Top of SUPPLIED DATA

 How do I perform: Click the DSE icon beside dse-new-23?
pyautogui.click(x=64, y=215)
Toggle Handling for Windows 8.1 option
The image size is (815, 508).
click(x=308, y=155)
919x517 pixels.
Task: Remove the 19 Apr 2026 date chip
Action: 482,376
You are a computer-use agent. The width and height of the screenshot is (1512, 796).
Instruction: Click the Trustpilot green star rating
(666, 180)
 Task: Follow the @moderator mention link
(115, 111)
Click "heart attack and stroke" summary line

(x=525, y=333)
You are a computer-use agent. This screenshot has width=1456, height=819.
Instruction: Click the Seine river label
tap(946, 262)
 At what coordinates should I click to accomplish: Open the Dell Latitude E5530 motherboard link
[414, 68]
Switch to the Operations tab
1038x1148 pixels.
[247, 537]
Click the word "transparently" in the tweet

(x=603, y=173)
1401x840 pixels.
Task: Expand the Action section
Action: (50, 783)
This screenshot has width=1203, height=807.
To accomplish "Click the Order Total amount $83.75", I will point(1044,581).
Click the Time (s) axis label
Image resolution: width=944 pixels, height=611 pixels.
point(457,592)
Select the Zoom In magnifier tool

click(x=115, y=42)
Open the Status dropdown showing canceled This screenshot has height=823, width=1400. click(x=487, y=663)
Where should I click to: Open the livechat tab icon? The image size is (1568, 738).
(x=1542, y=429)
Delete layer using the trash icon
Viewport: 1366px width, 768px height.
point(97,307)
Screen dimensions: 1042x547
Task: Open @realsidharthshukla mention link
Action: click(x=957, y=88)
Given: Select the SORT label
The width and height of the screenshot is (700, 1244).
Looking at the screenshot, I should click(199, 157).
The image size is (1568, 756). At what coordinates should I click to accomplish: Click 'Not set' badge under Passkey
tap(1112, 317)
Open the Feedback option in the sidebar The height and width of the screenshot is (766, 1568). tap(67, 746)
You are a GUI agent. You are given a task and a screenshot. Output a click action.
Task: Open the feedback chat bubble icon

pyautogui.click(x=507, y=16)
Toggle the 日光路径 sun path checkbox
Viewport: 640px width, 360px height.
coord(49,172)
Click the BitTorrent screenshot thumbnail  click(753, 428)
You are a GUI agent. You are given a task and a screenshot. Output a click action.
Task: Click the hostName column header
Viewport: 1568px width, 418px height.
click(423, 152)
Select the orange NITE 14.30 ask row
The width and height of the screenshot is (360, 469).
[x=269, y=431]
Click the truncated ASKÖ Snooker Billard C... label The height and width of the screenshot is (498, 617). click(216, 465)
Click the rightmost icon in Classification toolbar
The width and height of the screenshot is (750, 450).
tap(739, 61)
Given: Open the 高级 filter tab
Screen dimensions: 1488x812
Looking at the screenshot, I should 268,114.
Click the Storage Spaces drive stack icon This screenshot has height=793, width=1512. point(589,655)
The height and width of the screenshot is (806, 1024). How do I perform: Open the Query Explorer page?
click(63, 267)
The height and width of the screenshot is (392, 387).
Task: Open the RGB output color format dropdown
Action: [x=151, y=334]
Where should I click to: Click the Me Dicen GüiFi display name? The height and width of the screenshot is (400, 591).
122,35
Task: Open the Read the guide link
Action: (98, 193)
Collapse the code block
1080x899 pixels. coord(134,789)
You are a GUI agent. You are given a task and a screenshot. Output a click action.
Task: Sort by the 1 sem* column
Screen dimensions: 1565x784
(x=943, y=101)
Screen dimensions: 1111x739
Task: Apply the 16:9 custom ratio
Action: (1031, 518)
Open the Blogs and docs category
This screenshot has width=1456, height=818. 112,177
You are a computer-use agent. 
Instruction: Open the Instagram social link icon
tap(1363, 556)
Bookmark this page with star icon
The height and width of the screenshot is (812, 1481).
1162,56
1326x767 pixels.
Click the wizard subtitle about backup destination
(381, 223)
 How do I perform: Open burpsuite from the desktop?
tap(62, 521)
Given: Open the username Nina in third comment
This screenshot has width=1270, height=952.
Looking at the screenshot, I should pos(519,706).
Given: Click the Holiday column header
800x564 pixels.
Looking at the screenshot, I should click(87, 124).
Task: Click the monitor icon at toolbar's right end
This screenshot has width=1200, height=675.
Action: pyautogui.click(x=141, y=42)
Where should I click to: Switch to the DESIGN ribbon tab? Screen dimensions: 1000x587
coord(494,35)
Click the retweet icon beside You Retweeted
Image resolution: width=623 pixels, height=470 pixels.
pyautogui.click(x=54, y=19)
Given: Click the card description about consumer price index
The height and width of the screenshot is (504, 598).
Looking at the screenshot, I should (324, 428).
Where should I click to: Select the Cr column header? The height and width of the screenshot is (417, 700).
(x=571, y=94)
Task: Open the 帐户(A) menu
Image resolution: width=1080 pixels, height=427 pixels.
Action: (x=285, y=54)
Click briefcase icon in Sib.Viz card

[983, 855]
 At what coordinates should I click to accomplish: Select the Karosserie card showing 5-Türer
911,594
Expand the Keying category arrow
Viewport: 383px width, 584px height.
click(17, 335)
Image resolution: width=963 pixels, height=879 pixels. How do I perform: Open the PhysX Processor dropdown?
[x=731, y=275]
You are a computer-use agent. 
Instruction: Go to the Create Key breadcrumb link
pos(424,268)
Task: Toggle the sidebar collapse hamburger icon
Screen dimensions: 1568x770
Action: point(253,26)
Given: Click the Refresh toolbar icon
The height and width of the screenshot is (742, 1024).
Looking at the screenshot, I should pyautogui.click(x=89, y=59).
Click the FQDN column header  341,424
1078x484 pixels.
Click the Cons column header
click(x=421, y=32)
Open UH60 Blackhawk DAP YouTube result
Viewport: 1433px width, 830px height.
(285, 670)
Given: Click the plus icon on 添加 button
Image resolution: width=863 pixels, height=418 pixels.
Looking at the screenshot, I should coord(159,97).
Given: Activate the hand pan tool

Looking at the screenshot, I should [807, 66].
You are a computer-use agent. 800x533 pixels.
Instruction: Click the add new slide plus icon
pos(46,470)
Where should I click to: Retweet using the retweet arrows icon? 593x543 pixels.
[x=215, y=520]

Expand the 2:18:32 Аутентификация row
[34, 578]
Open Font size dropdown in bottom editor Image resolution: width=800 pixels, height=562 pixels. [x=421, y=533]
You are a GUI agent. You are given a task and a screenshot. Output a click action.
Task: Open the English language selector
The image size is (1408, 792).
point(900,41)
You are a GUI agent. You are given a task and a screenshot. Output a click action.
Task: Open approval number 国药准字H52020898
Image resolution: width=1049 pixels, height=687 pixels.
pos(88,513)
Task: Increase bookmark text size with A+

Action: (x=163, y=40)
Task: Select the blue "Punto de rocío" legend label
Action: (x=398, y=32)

Bottom of SUPPLIED DATA

Your answer must be the full set of records above, reproduced exactly.

 How do I perform: Click the DSE icon beside dse-new-23?
pyautogui.click(x=64, y=215)
Toggle Handling for Windows 8.1 option
The image size is (815, 508).
click(x=308, y=155)
919x517 pixels.
Task: Remove the 19 Apr 2026 date chip
Action: 482,376
You are a computer-use agent. The width and height of the screenshot is (1512, 796).
Instruction: Click the Trustpilot green star rating
(666, 180)
 Task: Follow the @moderator mention link
(115, 111)
Click "heart attack and stroke" summary line

(x=525, y=333)
You are a computer-use agent. This screenshot has width=1456, height=819.
Instruction: Click the Seine river label
tap(946, 262)
 At what coordinates should I click to accomplish: Open the Dell Latitude E5530 motherboard link
[414, 68]
Switch to the Operations tab
1038x1148 pixels.
[247, 537]
Click the word "transparently" in the tweet

(x=603, y=173)
1401x840 pixels.
Task: Expand the Action section
Action: (50, 783)
This screenshot has width=1203, height=807.
To accomplish "Click the Order Total amount $83.75", I will point(1044,581).
Click the Time (s) axis label
Image resolution: width=944 pixels, height=611 pixels.
point(457,592)
Select the Zoom In magnifier tool

click(x=115, y=42)
Open the Status dropdown showing canceled This screenshot has height=823, width=1400. click(x=487, y=663)
Where should I click to: Open the livechat tab icon? The image size is (1568, 738).
(x=1542, y=429)
Delete layer using the trash icon
Viewport: 1366px width, 768px height.
point(97,307)
Screen dimensions: 1042x547
Task: Open @realsidharthshukla mention link
Action: click(x=957, y=88)
Given: Select the SORT label
The width and height of the screenshot is (700, 1244).
Looking at the screenshot, I should click(199, 157).
The image size is (1568, 756). At what coordinates should I click to accomplish: Click 'Not set' badge under Passkey
tap(1112, 317)
Open the Feedback option in the sidebar The height and width of the screenshot is (766, 1568). tap(67, 746)
You are a GUI agent. You are given a task and a screenshot. Output a click action.
Task: Open the feedback chat bubble icon

pyautogui.click(x=507, y=16)
Toggle the 日光路径 sun path checkbox
Viewport: 640px width, 360px height.
coord(49,172)
Click the BitTorrent screenshot thumbnail  click(753, 428)
You are a GUI agent. You are given a task and a screenshot. Output a click action.
Task: Click the hostName column header
Viewport: 1568px width, 418px height.
click(423, 152)
Select the orange NITE 14.30 ask row
The width and height of the screenshot is (360, 469).
[x=269, y=431]
Click the truncated ASKÖ Snooker Billard C... label The height and width of the screenshot is (498, 617). click(216, 465)
Click the rightmost icon in Classification toolbar
The width and height of the screenshot is (750, 450).
tap(739, 61)
Given: Open the 高级 filter tab
Screen dimensions: 1488x812
Looking at the screenshot, I should 268,114.
Click the Storage Spaces drive stack icon This screenshot has height=793, width=1512. point(589,655)
The height and width of the screenshot is (806, 1024). How do I perform: Open the Query Explorer page?
click(63, 267)
The height and width of the screenshot is (392, 387).
Task: Open the RGB output color format dropdown
Action: [x=151, y=334]
Where should I click to: Click the Me Dicen GüiFi display name? The height and width of the screenshot is (400, 591).
122,35
Task: Open the Read the guide link
Action: (98, 193)
Collapse the code block
1080x899 pixels. coord(134,789)
You are a GUI agent. You are given a task and a screenshot. Output a click action.
Task: Sort by the 1 sem* column
Screen dimensions: 1565x784
(x=943, y=101)
Screen dimensions: 1111x739
Task: Apply the 16:9 custom ratio
Action: (1031, 518)
Open the Blogs and docs category
This screenshot has width=1456, height=818. 112,177
You are a computer-use agent. 
Instruction: Open the Instagram social link icon
tap(1363, 556)
Bookmark this page with star icon
The height and width of the screenshot is (812, 1481).
1162,56
1326x767 pixels.
Click the wizard subtitle about backup destination
(381, 223)
 How do I perform: Open burpsuite from the desktop?
tap(62, 521)
Given: Open the username Nina in third comment
This screenshot has width=1270, height=952.
Looking at the screenshot, I should pos(519,706).
Given: Click the Holiday column header
800x564 pixels.
Looking at the screenshot, I should click(87, 124).
Task: Click the monitor icon at toolbar's right end
This screenshot has width=1200, height=675.
Action: pyautogui.click(x=141, y=42)
Where should I click to: Switch to the DESIGN ribbon tab? Screen dimensions: 1000x587
coord(494,35)
Click the retweet icon beside You Retweeted
Image resolution: width=623 pixels, height=470 pixels.
pyautogui.click(x=54, y=19)
Given: Click the card description about consumer price index
The height and width of the screenshot is (504, 598).
Looking at the screenshot, I should (324, 428).
Where should I click to: Select the Cr column header? The height and width of the screenshot is (417, 700).
(x=571, y=94)
Task: Open the 帐户(A) menu
Image resolution: width=1080 pixels, height=427 pixels.
Action: (x=285, y=54)
Click briefcase icon in Sib.Viz card

[983, 855]
 At what coordinates should I click to accomplish: Select the Karosserie card showing 5-Türer
911,594
Expand the Keying category arrow
Viewport: 383px width, 584px height.
click(17, 335)
Image resolution: width=963 pixels, height=879 pixels. How do I perform: Open the PhysX Processor dropdown?
[x=731, y=275]
You are a computer-use agent. 
Instruction: Go to the Create Key breadcrumb link
pos(424,268)
Task: Toggle the sidebar collapse hamburger icon
Screen dimensions: 1568x770
Action: point(253,26)
Given: Click the Refresh toolbar icon
The height and width of the screenshot is (742, 1024).
Looking at the screenshot, I should pyautogui.click(x=89, y=59).
Click the FQDN column header  341,424
1078x484 pixels.
Click the Cons column header
click(x=421, y=32)
Open UH60 Blackhawk DAP YouTube result
Viewport: 1433px width, 830px height.
(285, 670)
Given: Click the plus icon on 添加 button
Image resolution: width=863 pixels, height=418 pixels.
Looking at the screenshot, I should coord(159,97).
Given: Activate the hand pan tool

Looking at the screenshot, I should [807, 66].
You are a computer-use agent. 800x533 pixels.
Instruction: Click the add new slide plus icon
pos(46,470)
Where should I click to: Retweet using the retweet arrows icon? 593x543 pixels.
[x=215, y=520]

Expand the 2:18:32 Аутентификация row
[34, 578]
Open Font size dropdown in bottom editor Image resolution: width=800 pixels, height=562 pixels. [x=421, y=533]
You are a GUI agent. You are given a task and a screenshot. Output a click action.
Task: Open the English language selector
The image size is (1408, 792).
point(900,41)
You are a GUI agent. You are given a task and a screenshot. Output a click action.
Task: Open approval number 国药准字H52020898
Image resolution: width=1049 pixels, height=687 pixels.
pos(88,513)
Task: Increase bookmark text size with A+

Action: (x=163, y=40)
Task: Select the blue "Punto de rocío" legend label
Action: (x=398, y=32)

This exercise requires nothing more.